When to Use Agent Skills vs. Standard Prompt Engineering
Standard prompt engineering works great for single-shot tasks or short conversations where context management isn't critical. We use it when we need to tell an agent what to do and the entire task fits comfortably in one interaction.
Context Engineering becomes essential when we're building:
- Long-running agent sessions that span hundreds of messages
- Multi-agent systems where context needs to flow between specialized agents
- Production applications where agents maintain state across user sessions
- Complex workflows where the agent needs to make decisions based on accumulated knowledge
Other tools like LangChain or Semantic Kernel provide excellent frameworks for building agent applications, but they don't systematically address context curation as a first-class concern. Agent Skills complements these frameworks by providing the attention management layer they're missing.
My Take - Will I Use This?
In my view, this framework addresses the single biggest gap in production agent systems - nobody's been treating context management as a first-class engineering discipline. We've been so focused on model capabilities that we forgot to teach agents how to manage their own attention.
I'm particularly impressed by the BDI cognitive architecture implementation. It's not just academic theory - it's a practical pattern for structuring how agents maintain state. Instead of dumping everything into system prompts and hoping for the best, we now have a framework for teaching agents to curate deliberately.
The platform-agnostic approach is smart. Whether we're using Claude Code, Cursor, or building custom implementations, these Agent Skills remain relevant.
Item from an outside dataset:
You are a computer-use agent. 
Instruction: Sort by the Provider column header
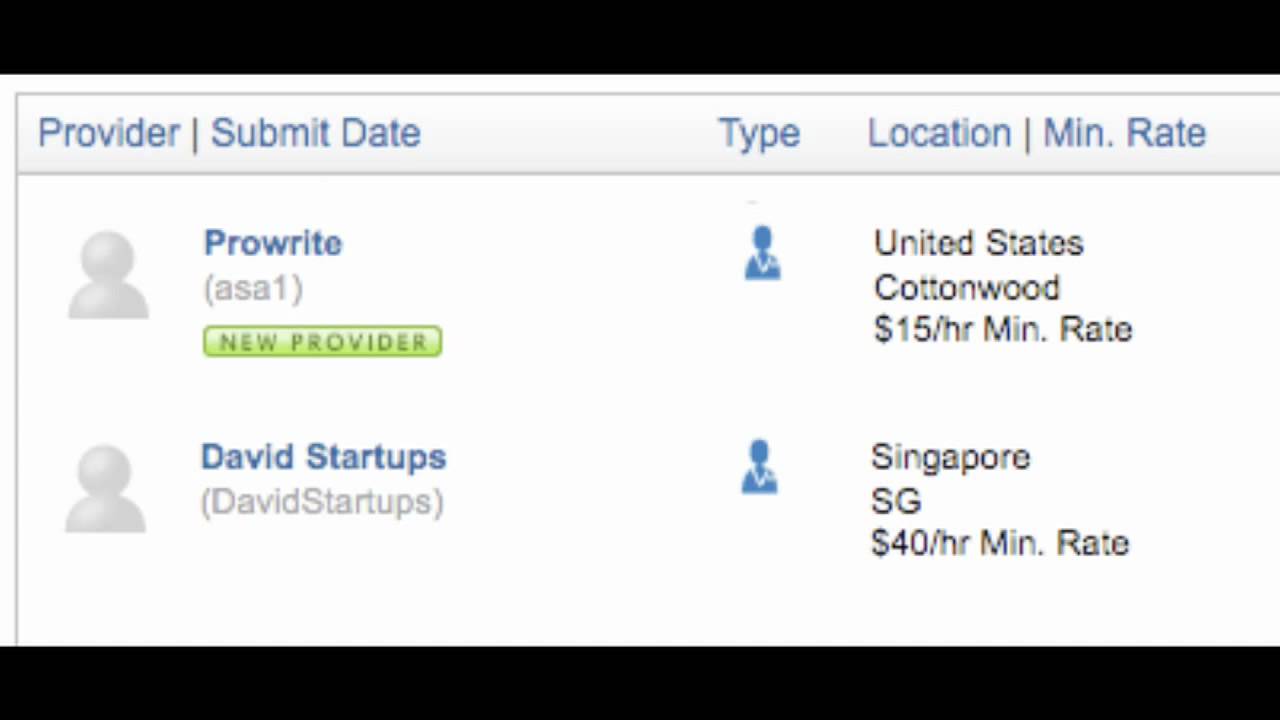[x=108, y=133]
That's rare in a space where every vendor wants to lock us into their ecosystem.
The main limitation is complexity - implementing these patterns requires more upfront design than simple prompt engineering. But for production systems where agent coherence matters, that investment pays off quickly. I'll definitely be incorporating these Context Engineering principles into our multi-agent workflows.
Check out the full framework: Agent Skills for Context Engineering
Frequently Asked Questions
What is Agent Skills for Context Engineering?
Agent Skills for Context Engineering is a modular framework that establishes Context Engineering as a distinct discipline for managing AI agent attention budgets across system prompts, tools, history, and documents.
Who created Agent Skills for Context Engineering?
Agent Skills for Context Engineering was created by Muratcan Koylan. The framework provides platform-agnostic instruction sets for implementing cognitive architectures in AI agents.
When should we use Context Engineering vs. standard prompt engineering?
Use Context Engineering when building long-running agent sessions, multi-agent systems, or production applications where maintaining coherent state across hundreds of interactions matters more than single-shot task completion.
What are the alternatives to Agent Skills?
Frameworks like LangChain and Semantic Kernel provide agent-building infrastructure but don't systematically address context curation. Agent Skills complements these by adding the attention management layer they're missing.
What are the limitations of Context Engineering?
The main limitation is increased architectural complexity compared to simple prompt engineering. It requires upfront design of cognitive models and context management strategies, which may be overkill for simple single-shot tasks.